Users often pick bad passwords because they’re easy to remember and those passwords are prone to password spraying attacks, where hackers use a list of common passwords against online accounts in the knowledge that some people will have used them.

But does this mean the death of the password? The OAuth and FIDO2 standards are helping usher in easier ways to use smartphones as two-factor or multi-factor authentication (2FA, MFA) options. 

But even for a software giant like Microsoft, which has over one billion PCs in use today, solving the password problem takes the entire industry to support, including operating system, browser makers and application developers. Windows PCs and Microsoft accounts for Microsoft apps, like Office. OneDrive, and Outlook, are a big part of the answer, but they’re not the whole picture. 

Nonetheless, Jakkal insists Microsoft is making headway. 

“Nearly 100% of our employees are passwordless. We use Windows Hello and biometrics.

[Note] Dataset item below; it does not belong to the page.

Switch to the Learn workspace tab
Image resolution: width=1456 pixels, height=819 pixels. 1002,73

Microsoft already has 200 million passwordless customers across consumer and enterprise,” says Jakkal. 

At the moment, the option for password free login is only for Microsoft accounts, but this extends to Microsoft apps on iOS, Android, and Windows. 

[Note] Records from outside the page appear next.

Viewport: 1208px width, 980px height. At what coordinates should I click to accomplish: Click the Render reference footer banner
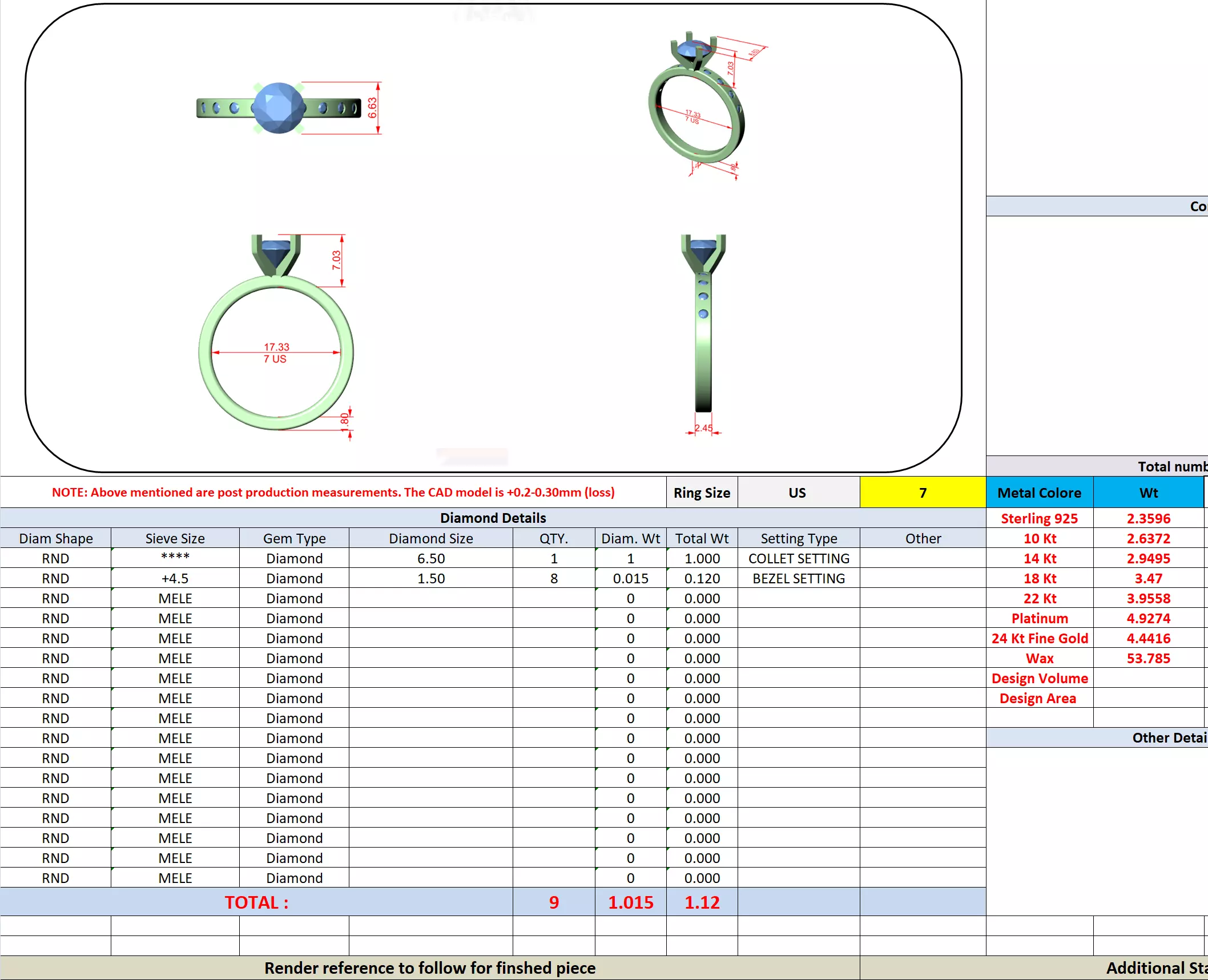click(x=429, y=968)
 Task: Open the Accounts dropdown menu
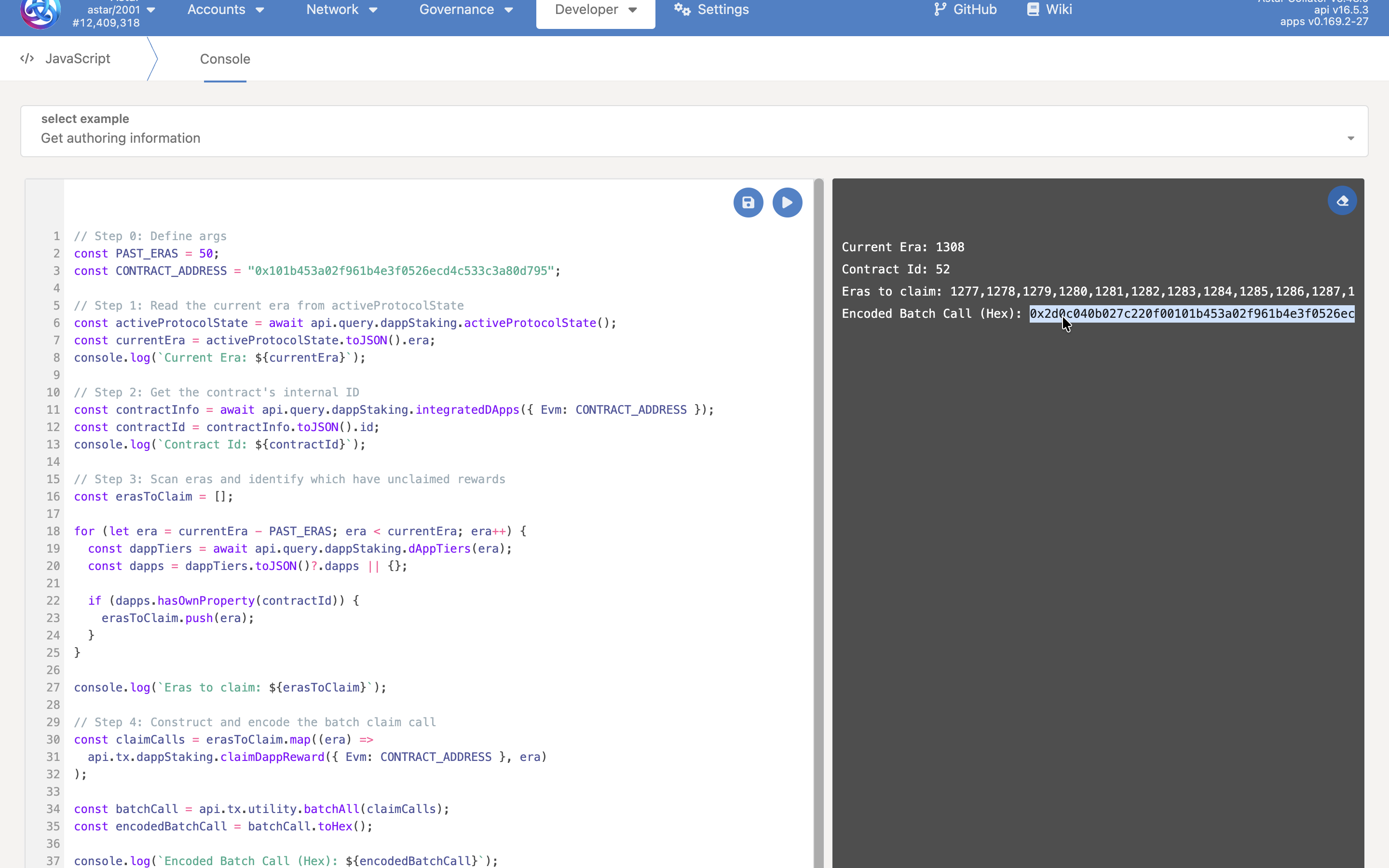click(226, 10)
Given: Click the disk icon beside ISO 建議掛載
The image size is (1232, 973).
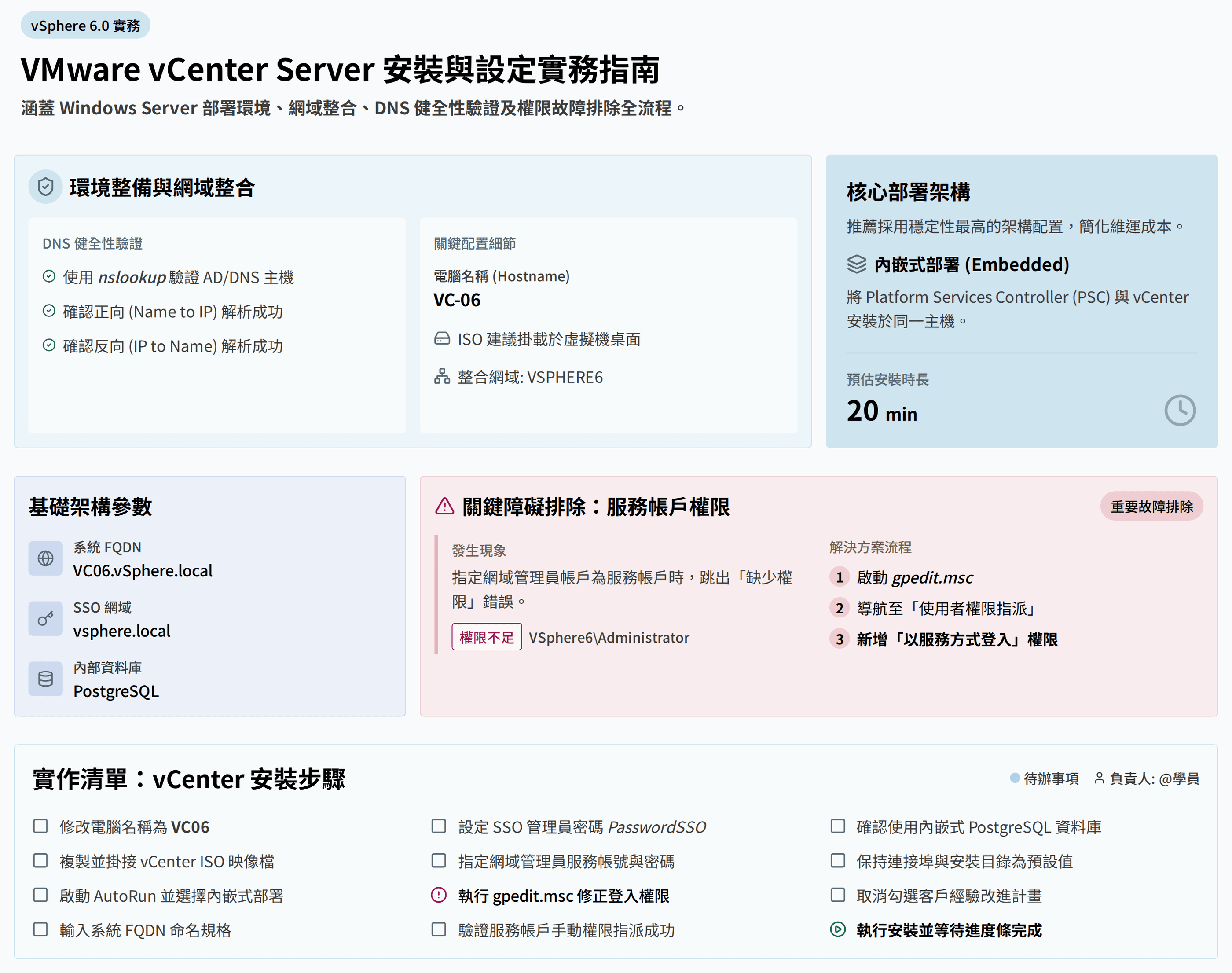Looking at the screenshot, I should click(x=442, y=339).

While it’s not so common to use Microsoft accounts to sign-in to third-party apps, it is more likely that people with a Microsoft account are using online Office apps like Teams, PowerPoint, Excel, Word or SharePoint. 

The Microsoft Authenticator app for iOS and Android will now give consumers an option to use passwordless sign-in for supported apps that rely on a Microsoft account. You don’t need a password to sign in to the Microsoft account and wherever you use that account for whichever apps you are using it, you are password free.

Microsoft apps that still require a password include: 

  • Xbox 360 or earlier 
  • Office 2010 or earlier  
  • Office for Mac 2011 or earlier  
  • Products and services which use IMAP and POP email services  
  • Windows 7, Windows 8.1, Windows 10 1809 or earlier. 
  • Some Windows features including Remote Desktop and Credential Manager  

The push for passwordless sign-in has been a multi-year effort underway at Microsoft and has required work to develop specifications for FIDO, the organization driving two-factor authentication and passwordless standards, Microsoft Identity corporate vice president, Alex Simons, tells ZDNet.   

“That was a modification of the Windows Hello protocol we originally created for Microsoft use. Google and Microsoft submitted that together through FIDO and over time we had a bunch of work and we have today what we know as WebAuthn and all of the supporting standards that make FIDO2 possible.” 

Simons explains that the support for passwordless sign-in with consumer Microsoft accounts means that end-users can completely remove passwords as a sign-in option. That, effectively, can close off the threat of password spraying attacks for Microsoft accounts and encourages consumers to use alternative sign-in methods for accessing Microsoft accounts. 

“For the first time we’re giving Microsoft account users not just the chance to use passwordless authentication, which they’ve had for years now, but actually the ability to go in and completely remove their passwords. So you can basically block sign-in with passwords to your Microsoft account and always insist on a passwordless factor that could be Windows Hello or a FIDO2 key from partners like YubiKey, or the Authenticator app,” says Simons.

“We’re also pushing Apple and Google to support the standard natively,” he adds.